Di Salvo si era fatto ben volere. Era un semplice soldato, alle dipendenze del capo decina Carmelo D’Amico e del capo famiglia Nicolò Testa, ma con mansioni delicate, come le comunicazioni fra gli affiliati e le estorsioni ai danni dei commercianti. In cuor suo, e in gran segreto, il neo pentito sperava di fare il salto di qualità. Quando si sparse la notizia di una possibile scarcerazione di Scaduto era pronto ad affiancare il suo vecchio capo per mettere alla porta coloro che avevano gestito il territorio in maniera morbida.
E così se da un lato la notizia del pentimento di Sollima, siamo nell’aprile del 2015, era stata accolta con paura per le possibili conseguenze; dall’altro, era stata vista come l’occasione per un repulisti generale. Una cosa è certa, Di Salvo ha più volte dato dimostrazione di avere ricevuto la soffiate degli imminenti blitz. Per ultimo quello in cui lui stesso sarebbe stato arrestato: “… per ora sono un po’ messo in disparte, perché ho un brutto presentimento… sto aspettando questa risposta dell’Albania, perché se arriva, così mi allontano un poco… perché per ora sono puntati tutti su di me… io per loro sono stato una sorpresa… minchia sono accaniti come i cornuti”.

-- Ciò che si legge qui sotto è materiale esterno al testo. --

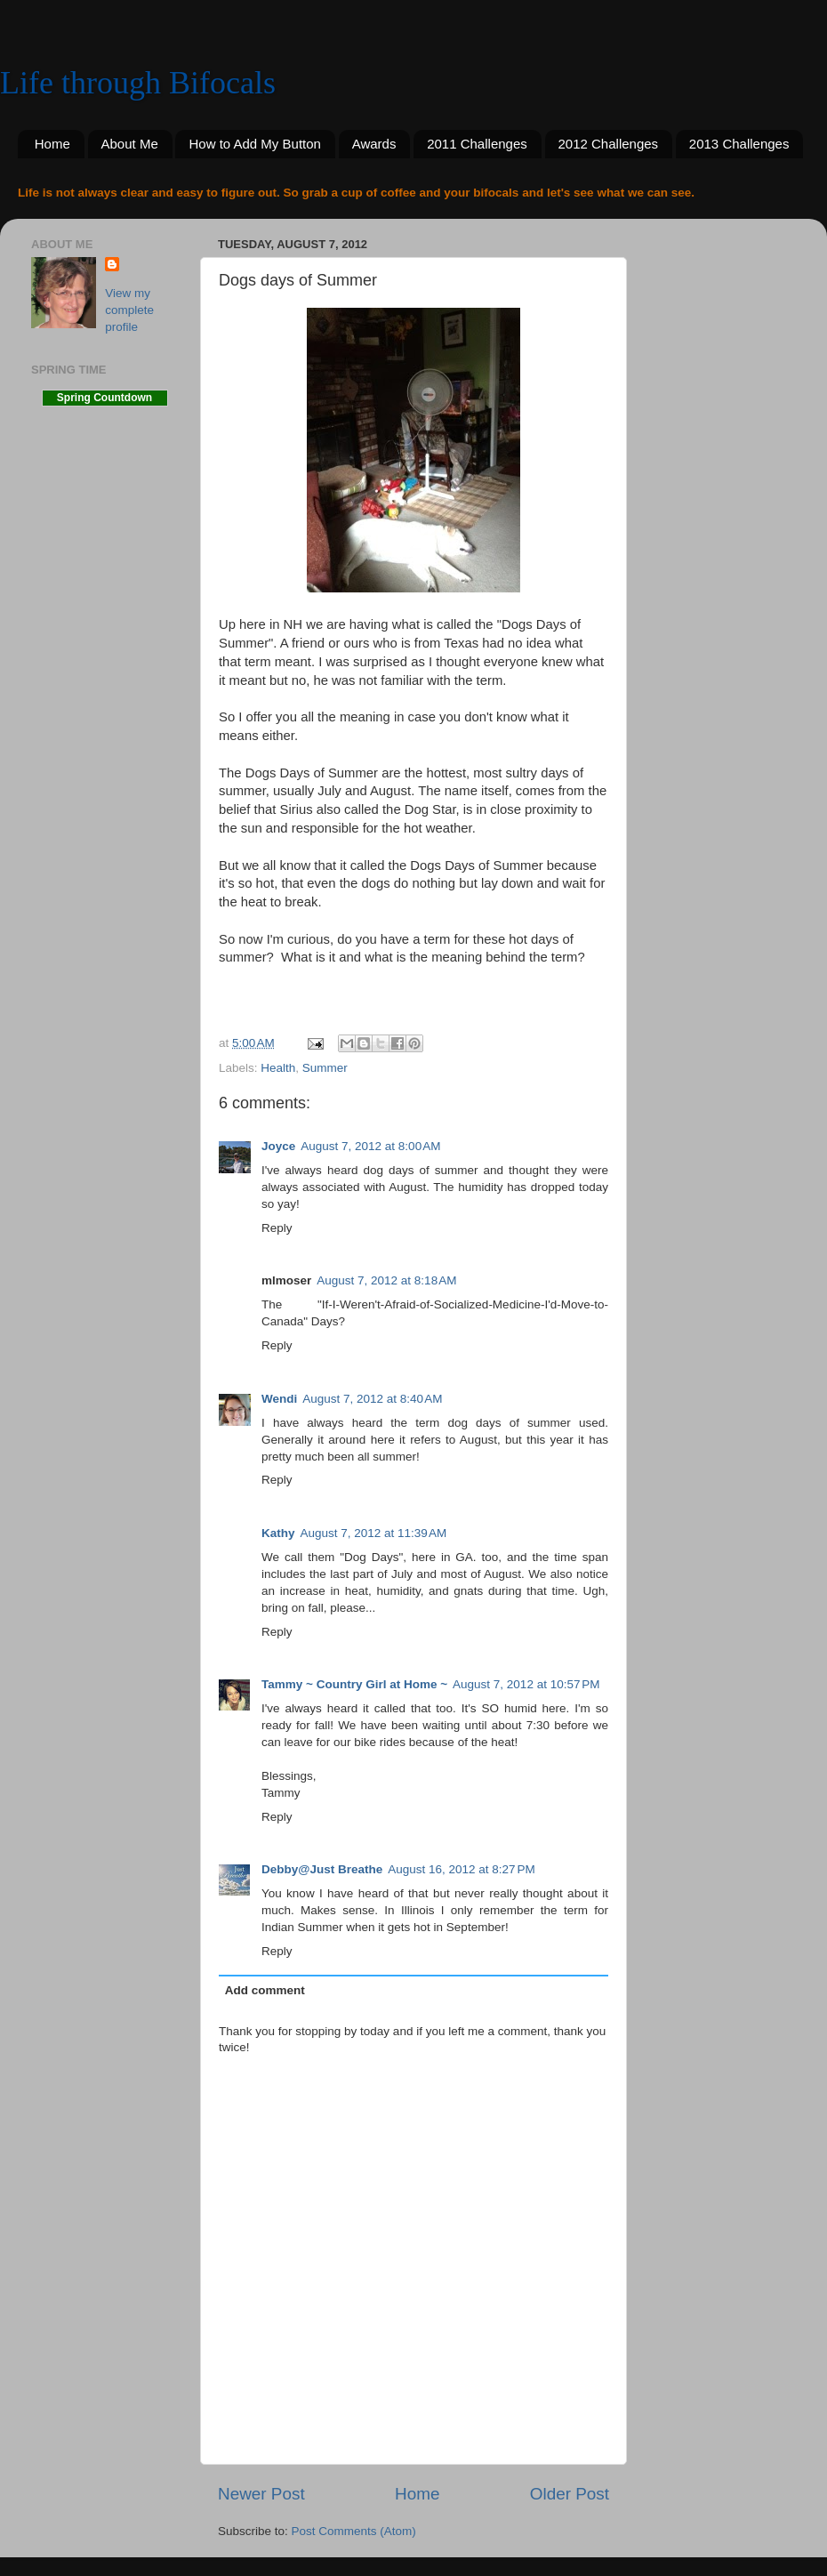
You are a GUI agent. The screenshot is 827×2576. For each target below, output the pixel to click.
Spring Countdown (104, 397)
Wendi (279, 1398)
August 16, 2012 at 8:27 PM (461, 1869)
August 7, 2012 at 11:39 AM (374, 1533)
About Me (129, 143)
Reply (277, 1228)
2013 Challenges (739, 143)
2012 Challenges (608, 143)
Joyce (278, 1146)
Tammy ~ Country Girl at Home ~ (354, 1684)
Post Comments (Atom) (354, 2531)
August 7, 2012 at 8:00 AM (370, 1146)
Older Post (569, 2493)
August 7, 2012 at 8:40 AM (372, 1398)
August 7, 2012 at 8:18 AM (386, 1280)
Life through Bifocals (138, 83)
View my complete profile (129, 310)
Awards (374, 143)
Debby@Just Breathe (321, 1869)
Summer (325, 1068)
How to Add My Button (254, 143)
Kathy (278, 1533)
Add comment (265, 1990)
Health (278, 1068)
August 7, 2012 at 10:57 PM (526, 1684)
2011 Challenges (477, 143)
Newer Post (261, 2493)
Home (52, 143)
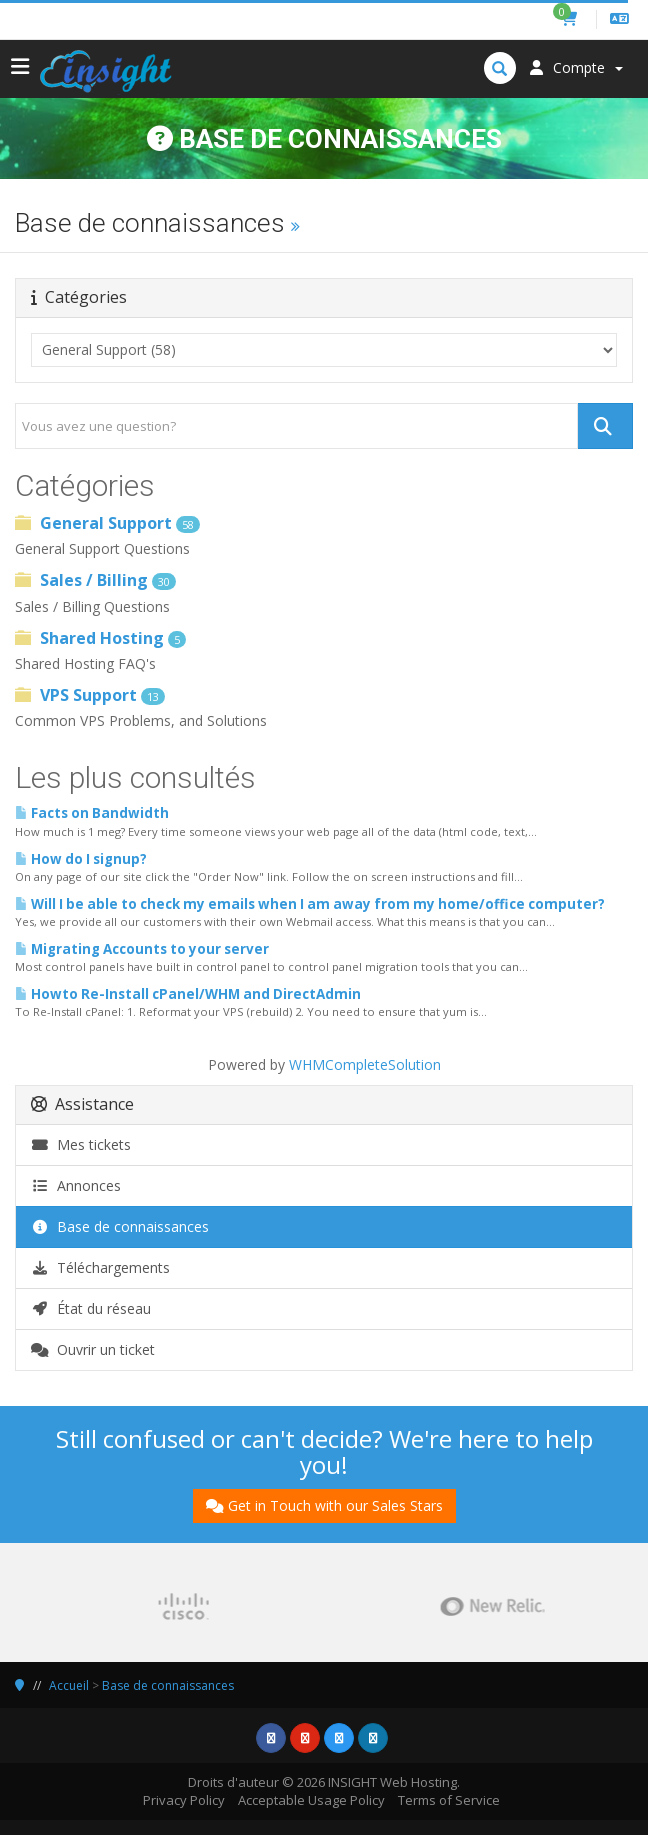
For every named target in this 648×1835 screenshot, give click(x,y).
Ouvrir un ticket (93, 1349)
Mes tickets (81, 1144)
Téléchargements (100, 1267)
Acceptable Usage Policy (311, 1800)
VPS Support (90, 695)
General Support (107, 523)
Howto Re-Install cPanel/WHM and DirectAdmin (188, 994)
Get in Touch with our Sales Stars (324, 1505)
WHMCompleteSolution (365, 1064)
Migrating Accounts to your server (142, 949)
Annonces (76, 1185)
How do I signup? (81, 859)
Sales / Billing (95, 580)
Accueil (69, 1685)
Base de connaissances (120, 1226)
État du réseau (91, 1308)
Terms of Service (449, 1800)
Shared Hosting (100, 638)
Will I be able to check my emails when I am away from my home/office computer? (310, 904)
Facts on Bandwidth (92, 813)
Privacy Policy (184, 1800)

Cosa può raccontare Di Salvo che gli investigatori ancora non conoscono? Innanzitutto gli interessi di Cosa nostra nell’affare dei rifiuti. Dal pizzo imposto alle imprese che lavorano per conto dei Comuni in provincia di Palermo alle infiltrazioni nelle commesse. E poi conosce i segreti dei clan di Bagheria e Porta Nuova. C’era anche lui ad un summit convocato quando si seppe del blitz di dicembre. “Tutti quelli di Villabate…. picciotti di Palermo, di Ficarazzi… da tutte le parti” sarebbero finiti in carcere. E così, per correre ai ripari, i clan convocarono una riunione. Qualcuno, che Di Salvo citava con il solo nome di battesimo “Gregorio”, aveva ottenuto “carta bianca… in assenza di loro poteva fare tutto quello che ci pareva e piaceva…e quello tutte cose ha fatto…”.